> [BRANO FORNITO]

________

Storicamente l’abbazia di Cluny conobbe tre diverse costruzioni: del primo edificio, conosciamo poco, mentre del secondo (993-1048) e del terzo (1077-1086) si può analizzare in ogni particolare.

Per quanto riguarda i modelli storici a cui si ispirò l’edilizia monastica, va certo ammesso, con l’Eschapasse, che le idee architettoniche più salienti provenissero dalla villa romana: in particolare il chiostro ricorda il peristilio, nell’analoga funzione di raggruppare le parti riservate di un insieme e farle comunicare tra loro tenendole tuttavia isolate dall’esterno. Che il chiostro rappresenti il nucleo istituzionale veramente importante per l’insediamento monastico in occidente, è dimostrato dall’attenzione che a esso dedica la letteratura religiosa medievale.

Che la pianta adottata da Cluny fosse diventata vincolante, è dimostrato dall’esame del notevole numero di monasteri sorti in quel tempo soprattutto in Francia, Germania e Inghilterra. Nonostante tutto appare una certa complessità nella pianta cluniacense. Lo schematismo, la razionalità maggiore sta per nascere con il comparire dei cistercensi.

L’ultima grande ondata di diffusione per i monasteri che si richiamano al l’ideale benedettino avviene con la nascita dell’ordine cistercense, col quale si ripresenta in certo senso la mentalità di San Benedetto a contemperare lo scrupolo di una genuina spiritualità con quello di una reale efficienza pratica, costituendo nello stesso tempo un’avanguardia per i tempi nuovi e un adeguamento ad essi. Il rigorismo dell’ordine non mancò di riflettersi sulla regolarità della planimetria delle abbazie. La costante disposizione degli edifici si estende in questo caso dalle zone claustrali, all’intero insieme dell’impianto, tale che, si è potuto parlare di pianta ideale dell’abbazia cistercense. Si fa riferimento all’abbazia di Royaumont. Mentre per l’analisi dei vari ambienti si prenderà in considerazione la pianta tipica elaborata dal Dimier.

Chiesa Sala capitolare Parlatorio Sala dei monaci Scala per il dormitorio Calefactorium Lavabo Chiostro Refettorio dei monaci Dispensarium Cucina Refettorio dei conversi

  1. chiesa,
  2. sagrestia,
  3. armarium,
  4. sala del capitolo,
  5. scala del dormitorio,
  6. auditorium,
  7. sala dei monaci,
  8. calefactorium,
  9. refettorio dei monaci,
  10. cucina,
  11. refettorio dei conversi,
  12. passaggio,
  13. dispensarium,
  14. passaggio dei conversi,
  15. chiostro del mandatum,
  16. lavabo.

Dormitorio (sovrastante la sala capitolare)

Dormitorio dei Conversi (sovrastante il dispensarium e il refettorio dei conversi)

La grangia

  1. presbiterio,
  2. porta dei morti,
  3. scala del dormitorio,
  4. porta dei monaci,
  5. coro dei monaci,
  6. banchi degli infermi,
  7. coro dei conversi,
  8. porta dei conversi,
  9. nartece
  10. pulpito per il lettore di mensa,
  11. passa-vivande.

________

> [ESTRATTO DELLA FONTE]
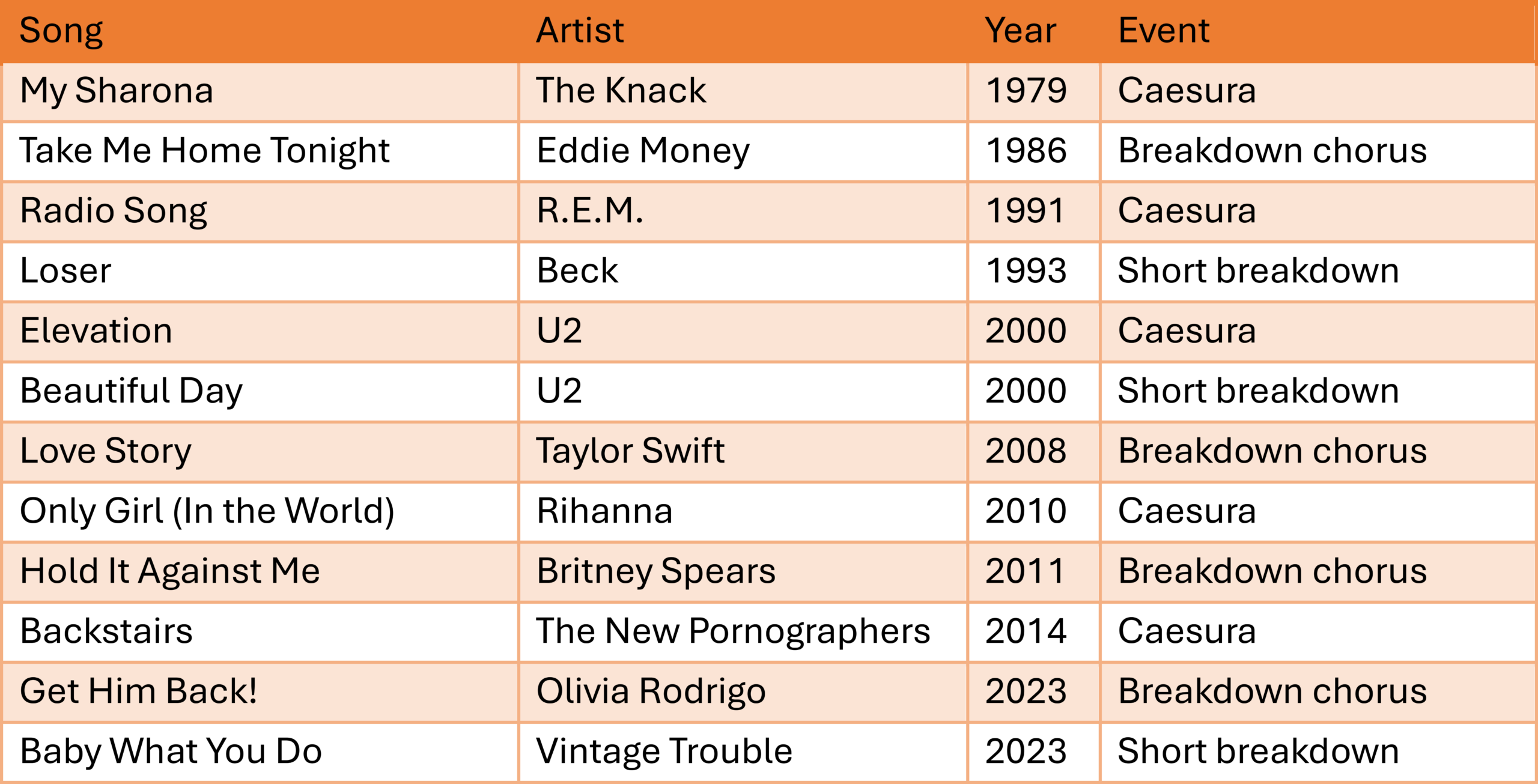
Task: Click the Artist column header
Action: click(743, 31)
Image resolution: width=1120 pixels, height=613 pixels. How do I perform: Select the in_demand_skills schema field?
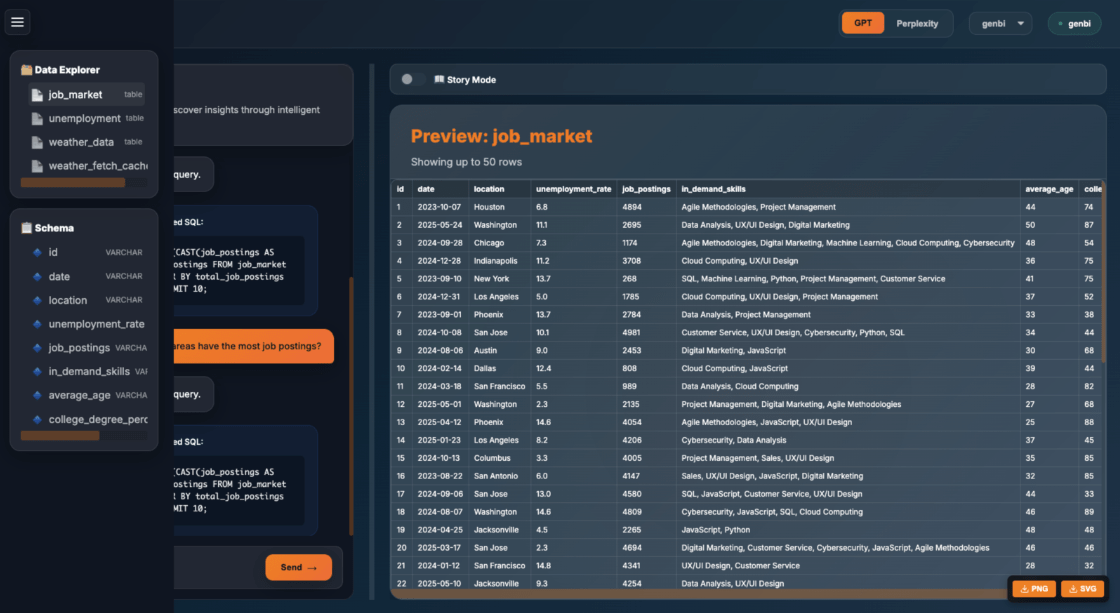point(89,371)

________

> [COMPITO DA SVOLGERE] Per favore, stampa senza modifiche tutto il brano sulle abbazie da "Storicamente l’abbazia di" giù fino a "in ogni particolare.".

> [RISULTATO]
Storicamente l’abbazia di Cluny conobbe tre diverse costruzioni: del primo edificio, conosciamo poco, mentre del secondo (993-1048) e del terzo (1077-1086) si può analizzare in ogni particolare.